Conference Celebrates the Work of Nobel Laureate Joseph Stiglitz
The 2001 Nobel laureate in economics will be honored
at a conference on October 24–25. He will receive a
Festschrift, “Economics for an Imperfect World: Essays in Honor of Joseph
Stiglitz,” compiled by his students, teachers and coauthors.
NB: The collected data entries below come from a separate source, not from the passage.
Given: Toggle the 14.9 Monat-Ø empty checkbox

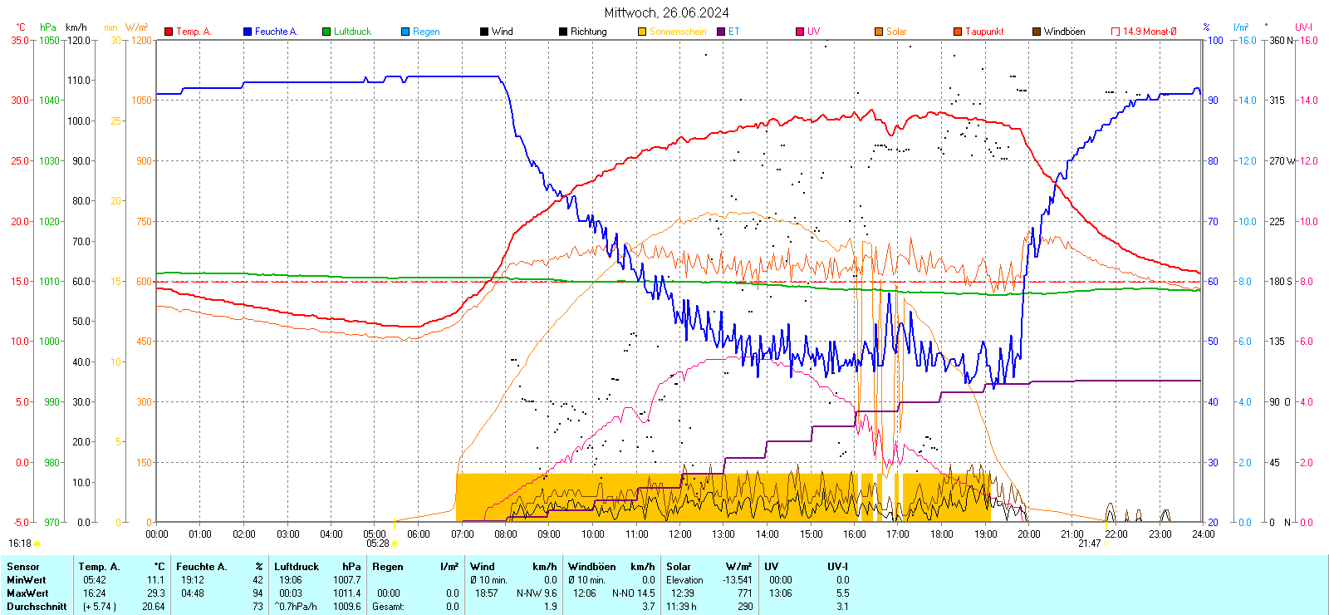Looking at the screenshot, I should [x=1116, y=32].
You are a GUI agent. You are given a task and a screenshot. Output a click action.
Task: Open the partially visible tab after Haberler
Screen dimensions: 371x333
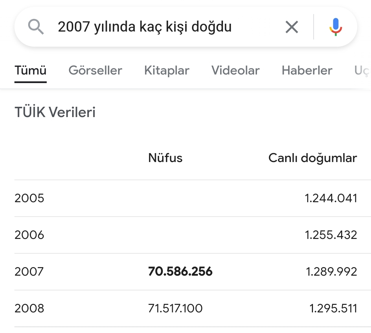(362, 70)
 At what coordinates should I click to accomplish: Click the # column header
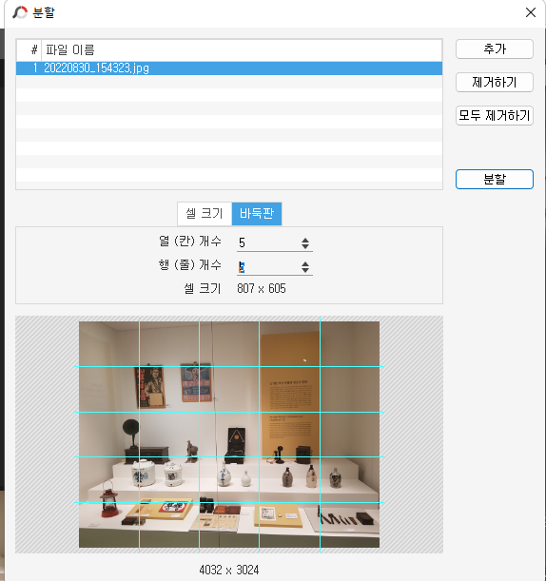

Columbia Business School Launches Center to Address Tough Issues in Accounting and Security Analysis
Columbia Business School
announces the launch of
the Center for Excellence
in Accounting and Security
Analysis (CEASA). CEASA’s
Advisory Board is led by
former SEC chairman Arthur
Levitt. Levitt, who is currently
an adviser to the investment
firm the Carlyle Group,
said, “The center
will bring together the
best ideas in academia and
practice to provide objective
solutions to current and
anticipated issues facing
regulators and practitioners.” CEASA will be codirected
by Stephen Penman, the George
O. May Professor of Accounting
at Columbia Business School,
and Trevor Harris, a former
Columbia Business School
faculty member and current
managing director at and
head of the Global Valuation
and Accounting Team in Equity
Research at Morgan Stanley.
Columbia Business School Ranked #2 by Forbes Magazine
Columbia Business School ranks #2 in the biannual Forbes MBA survey,
which appears in the magazine’s October 13, 2003 issue. Based on return
on investment, the Forbes ranking surveyed the members of Columbia
Business School’s Class of 1998 on their pre-MBA and post-graduate salaries.
Columbia Business School’s Dean Meyer Feldberg ’65 informed
the School community that he is stepping down effective June
30, 2004. The announcement caps a successful 15-year renaissance
for Columbia Business School, which has capitalized on its New
York City location and vast network of business leaders to become
one of the world’s preeminent business schools.
Joseph Stiglitz and Bruce Greenwald Team up in London
Professor Joseph Stiglitz, a 2001 Nobel Laureate
in Economics, and Professor Bruce Greenwald, the Robert Heilbrunn Professor of Finance and Asset Management,
are teaching Globalization and Markets and the Changing Economic
Landscape to Executive MBA students this week in London. More
than 125 students are participating from across Columbia’s
portfolio of executive degree programs: EMBA-Global, the
Berkeley-Columbia EMBA and the New York–based EMBA program.
President Bush Appoints Eli Noam and Judith Klavans
President George W. Bush has appointed Eli
Noam, professor of economics and finance at the School
and director of the Columbia Institute for Tele-Information
(CITI), and Judith L. Klavans, director of
Columbia’s Center of Research on Information Access (CRIA) to
the President’s Information and Technology Advisory Committee
(PITAC). Noam and Klavans are among 25 nominees representing
the leading information technology experts in both industry
and academia.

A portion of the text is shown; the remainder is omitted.